Her actions made her an "important figure of the left in Brazil" and within the Brazilian anarchist movement. Cerruti also co-founded the International Feminine Federation (IFF) with Maria Lacerda de Moura.

She continued her activism and publications until her death in São Paulo on 1 January 1970.

== Thought ==
Cerruti developed a rich, well-informed anarcho-communist and anarcho-syndicalist thought, with numerous theoretical references to prominent figures in anarchist thought, including "[our] unforgettable master and comrade Errico Malatesta" and Peter Kropotkin. In reality, it remains very difficult to grasp the extent of her thought, which encompasses a vast number of dense and under-studied anarchist publications scattered over nearly 50 years of production, ceasing only with her death in 1970.
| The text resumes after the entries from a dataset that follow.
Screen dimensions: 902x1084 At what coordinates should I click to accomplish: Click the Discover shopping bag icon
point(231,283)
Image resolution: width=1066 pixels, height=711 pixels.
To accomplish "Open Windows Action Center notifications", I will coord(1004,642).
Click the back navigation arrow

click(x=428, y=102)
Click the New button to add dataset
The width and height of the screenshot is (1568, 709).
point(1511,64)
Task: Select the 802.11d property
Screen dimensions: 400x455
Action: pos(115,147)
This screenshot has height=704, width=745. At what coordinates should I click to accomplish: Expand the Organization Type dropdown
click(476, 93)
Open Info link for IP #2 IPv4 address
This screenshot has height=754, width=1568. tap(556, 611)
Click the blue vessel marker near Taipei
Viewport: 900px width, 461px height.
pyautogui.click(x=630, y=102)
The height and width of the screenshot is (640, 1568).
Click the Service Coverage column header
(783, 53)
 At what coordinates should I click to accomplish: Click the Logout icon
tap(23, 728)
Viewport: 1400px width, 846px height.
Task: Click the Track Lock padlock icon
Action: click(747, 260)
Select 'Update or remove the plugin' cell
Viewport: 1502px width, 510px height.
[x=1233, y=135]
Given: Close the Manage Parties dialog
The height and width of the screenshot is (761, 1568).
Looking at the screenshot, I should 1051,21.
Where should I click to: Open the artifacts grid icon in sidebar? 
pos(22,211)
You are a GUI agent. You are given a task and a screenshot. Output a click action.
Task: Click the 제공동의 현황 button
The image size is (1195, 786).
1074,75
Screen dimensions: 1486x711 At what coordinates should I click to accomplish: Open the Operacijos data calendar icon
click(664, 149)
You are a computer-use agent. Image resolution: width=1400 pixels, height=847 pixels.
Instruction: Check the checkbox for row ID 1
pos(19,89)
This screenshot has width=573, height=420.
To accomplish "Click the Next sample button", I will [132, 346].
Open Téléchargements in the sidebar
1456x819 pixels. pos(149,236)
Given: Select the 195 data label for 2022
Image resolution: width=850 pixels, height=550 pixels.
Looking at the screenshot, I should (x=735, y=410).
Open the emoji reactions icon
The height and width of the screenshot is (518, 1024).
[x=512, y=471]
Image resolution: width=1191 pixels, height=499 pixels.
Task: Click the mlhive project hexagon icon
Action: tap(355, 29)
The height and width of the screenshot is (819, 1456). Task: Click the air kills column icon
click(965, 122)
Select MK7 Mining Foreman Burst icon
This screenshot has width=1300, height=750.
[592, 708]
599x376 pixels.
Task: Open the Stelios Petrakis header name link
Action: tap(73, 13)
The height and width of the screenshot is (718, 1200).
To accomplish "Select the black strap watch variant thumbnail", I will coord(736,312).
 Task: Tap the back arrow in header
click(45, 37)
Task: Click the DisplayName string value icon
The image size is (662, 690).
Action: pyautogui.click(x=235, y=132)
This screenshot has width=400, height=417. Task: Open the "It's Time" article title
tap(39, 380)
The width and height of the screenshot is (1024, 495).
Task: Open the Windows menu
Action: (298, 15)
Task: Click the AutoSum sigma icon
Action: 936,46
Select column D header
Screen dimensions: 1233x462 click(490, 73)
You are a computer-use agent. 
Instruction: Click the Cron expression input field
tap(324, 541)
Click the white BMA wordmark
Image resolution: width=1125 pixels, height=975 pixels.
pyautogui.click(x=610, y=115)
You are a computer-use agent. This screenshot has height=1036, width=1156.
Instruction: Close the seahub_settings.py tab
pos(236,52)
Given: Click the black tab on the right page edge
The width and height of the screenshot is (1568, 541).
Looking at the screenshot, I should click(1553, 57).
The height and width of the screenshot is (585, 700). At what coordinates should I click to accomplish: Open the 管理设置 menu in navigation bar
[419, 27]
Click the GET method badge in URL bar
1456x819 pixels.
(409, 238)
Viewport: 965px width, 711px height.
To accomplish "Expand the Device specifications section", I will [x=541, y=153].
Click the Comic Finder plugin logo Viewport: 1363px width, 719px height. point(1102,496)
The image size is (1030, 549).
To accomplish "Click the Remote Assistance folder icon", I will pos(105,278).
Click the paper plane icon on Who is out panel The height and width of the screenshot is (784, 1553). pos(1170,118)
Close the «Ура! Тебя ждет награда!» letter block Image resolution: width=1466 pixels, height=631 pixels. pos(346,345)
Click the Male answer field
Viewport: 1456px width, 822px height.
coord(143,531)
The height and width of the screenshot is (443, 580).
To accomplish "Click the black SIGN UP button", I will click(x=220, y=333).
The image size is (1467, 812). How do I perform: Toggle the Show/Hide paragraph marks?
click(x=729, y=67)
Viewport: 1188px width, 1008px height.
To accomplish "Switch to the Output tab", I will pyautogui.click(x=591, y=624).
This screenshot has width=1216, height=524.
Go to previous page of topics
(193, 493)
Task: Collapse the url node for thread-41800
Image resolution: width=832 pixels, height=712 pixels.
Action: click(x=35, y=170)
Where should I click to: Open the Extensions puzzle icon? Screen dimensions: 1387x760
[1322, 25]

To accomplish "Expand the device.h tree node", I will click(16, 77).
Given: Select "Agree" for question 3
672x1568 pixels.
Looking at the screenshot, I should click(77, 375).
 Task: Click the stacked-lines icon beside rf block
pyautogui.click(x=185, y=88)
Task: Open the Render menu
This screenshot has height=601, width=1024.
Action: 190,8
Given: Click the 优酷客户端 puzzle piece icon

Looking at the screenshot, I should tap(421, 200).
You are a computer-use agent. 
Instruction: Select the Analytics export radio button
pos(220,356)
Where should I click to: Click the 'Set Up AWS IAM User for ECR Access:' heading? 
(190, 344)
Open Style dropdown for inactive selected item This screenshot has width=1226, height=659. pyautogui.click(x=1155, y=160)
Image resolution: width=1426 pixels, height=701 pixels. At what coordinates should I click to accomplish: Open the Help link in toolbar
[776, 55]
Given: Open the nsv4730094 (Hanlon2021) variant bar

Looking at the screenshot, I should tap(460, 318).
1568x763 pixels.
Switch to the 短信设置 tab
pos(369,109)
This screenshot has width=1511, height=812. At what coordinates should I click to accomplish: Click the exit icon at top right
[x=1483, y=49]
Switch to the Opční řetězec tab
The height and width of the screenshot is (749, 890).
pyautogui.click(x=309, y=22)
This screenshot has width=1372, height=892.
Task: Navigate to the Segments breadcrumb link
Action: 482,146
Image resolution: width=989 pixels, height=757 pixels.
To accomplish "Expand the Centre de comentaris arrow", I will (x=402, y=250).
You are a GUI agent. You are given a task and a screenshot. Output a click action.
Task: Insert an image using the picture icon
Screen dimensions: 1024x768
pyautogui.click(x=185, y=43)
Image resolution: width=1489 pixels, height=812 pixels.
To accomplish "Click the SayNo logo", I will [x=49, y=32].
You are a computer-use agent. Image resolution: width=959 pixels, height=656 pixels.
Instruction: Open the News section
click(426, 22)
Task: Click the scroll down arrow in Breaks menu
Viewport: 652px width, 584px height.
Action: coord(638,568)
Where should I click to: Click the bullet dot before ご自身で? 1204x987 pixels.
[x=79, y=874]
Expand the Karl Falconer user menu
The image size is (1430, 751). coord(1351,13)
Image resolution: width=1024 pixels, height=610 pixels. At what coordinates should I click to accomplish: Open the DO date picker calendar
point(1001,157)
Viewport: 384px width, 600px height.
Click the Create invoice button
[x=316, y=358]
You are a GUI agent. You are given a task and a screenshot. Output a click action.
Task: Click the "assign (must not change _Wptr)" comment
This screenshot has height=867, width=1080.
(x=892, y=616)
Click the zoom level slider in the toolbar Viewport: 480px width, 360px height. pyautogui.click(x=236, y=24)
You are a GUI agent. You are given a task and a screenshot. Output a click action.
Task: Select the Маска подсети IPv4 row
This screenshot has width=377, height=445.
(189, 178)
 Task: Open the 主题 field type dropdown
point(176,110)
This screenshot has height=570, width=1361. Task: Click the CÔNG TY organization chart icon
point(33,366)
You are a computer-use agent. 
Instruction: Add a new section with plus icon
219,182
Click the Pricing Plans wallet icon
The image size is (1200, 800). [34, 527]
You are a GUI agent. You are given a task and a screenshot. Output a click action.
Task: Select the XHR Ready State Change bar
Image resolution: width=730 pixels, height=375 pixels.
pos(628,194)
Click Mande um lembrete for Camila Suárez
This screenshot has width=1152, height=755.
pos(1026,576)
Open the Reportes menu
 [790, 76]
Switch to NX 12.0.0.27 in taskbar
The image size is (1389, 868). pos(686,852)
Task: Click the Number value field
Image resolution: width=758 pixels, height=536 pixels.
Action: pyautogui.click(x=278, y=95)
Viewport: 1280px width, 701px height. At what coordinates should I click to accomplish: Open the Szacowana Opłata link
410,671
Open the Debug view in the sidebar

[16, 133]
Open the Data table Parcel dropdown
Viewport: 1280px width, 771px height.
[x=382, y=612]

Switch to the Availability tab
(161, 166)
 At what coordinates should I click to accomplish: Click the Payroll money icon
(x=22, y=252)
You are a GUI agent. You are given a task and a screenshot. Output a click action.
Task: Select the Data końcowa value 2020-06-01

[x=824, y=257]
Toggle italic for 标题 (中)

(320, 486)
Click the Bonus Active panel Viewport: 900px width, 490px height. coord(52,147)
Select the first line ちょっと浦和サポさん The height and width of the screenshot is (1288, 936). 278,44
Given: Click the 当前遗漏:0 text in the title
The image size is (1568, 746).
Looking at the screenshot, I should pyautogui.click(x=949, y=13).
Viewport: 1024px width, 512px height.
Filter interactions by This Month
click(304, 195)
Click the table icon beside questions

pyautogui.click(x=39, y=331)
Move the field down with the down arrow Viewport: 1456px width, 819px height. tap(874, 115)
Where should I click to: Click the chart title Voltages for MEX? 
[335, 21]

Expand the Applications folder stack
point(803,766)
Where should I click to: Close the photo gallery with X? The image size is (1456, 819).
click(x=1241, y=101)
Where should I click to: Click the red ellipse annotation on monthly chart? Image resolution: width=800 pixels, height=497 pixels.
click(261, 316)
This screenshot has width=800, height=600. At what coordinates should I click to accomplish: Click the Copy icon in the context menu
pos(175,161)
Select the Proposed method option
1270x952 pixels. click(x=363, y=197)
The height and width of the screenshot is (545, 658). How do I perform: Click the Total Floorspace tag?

Moreover, Cerruti's thinking evolved over time; for example, while in the 1920s she argued that the struggle should be waged against capitalism and political domination, asserting that with their end, both women and men would see all forms of gender domination disappear, by the 1930s, she feminized her discourse and proposed responses to issues specific to women.

The activist quickly became very critical of the USSR and Marxism–Leninism, refusing to join the Communist Party when a friend invited her to do so. In 1934, Cerruti wrote an article on the subject titled "On the Peril of Russia", in which she wrote, among other things:

We could create a purely proletarian work without aligning ourselves with Russia; for, as is known, Russia has not fulfilled the full ideals of freedom for its workers. Moreover, in Russia, there still exists, after seventeen years of 'proletarian' government, a system of exchanging products for money. [...] Who knows if the patriotic fervor of Russian statesmen, in their extreme nationalist ambition, does not drive them to establish the prevalence of the Russian people over other peoples? We know the methods that deceitful leaders use to instill in the minds of the ignorant and humble people the ideas that suit them, thus creating a mentality and even a collective psychology favorable to the most audacious plans of ambition. We also know what convinced patriots are capable of when they believe that the world must remain divided and named according to the conveniences of capitalism.

Cerruti also argued that revolutionary and anarchist propaganda should be primarily directed at the military, as they would be, like other proletarians, victims of the system that exploits them. Therefore, she believed that this social group should be prioritized for political engagement.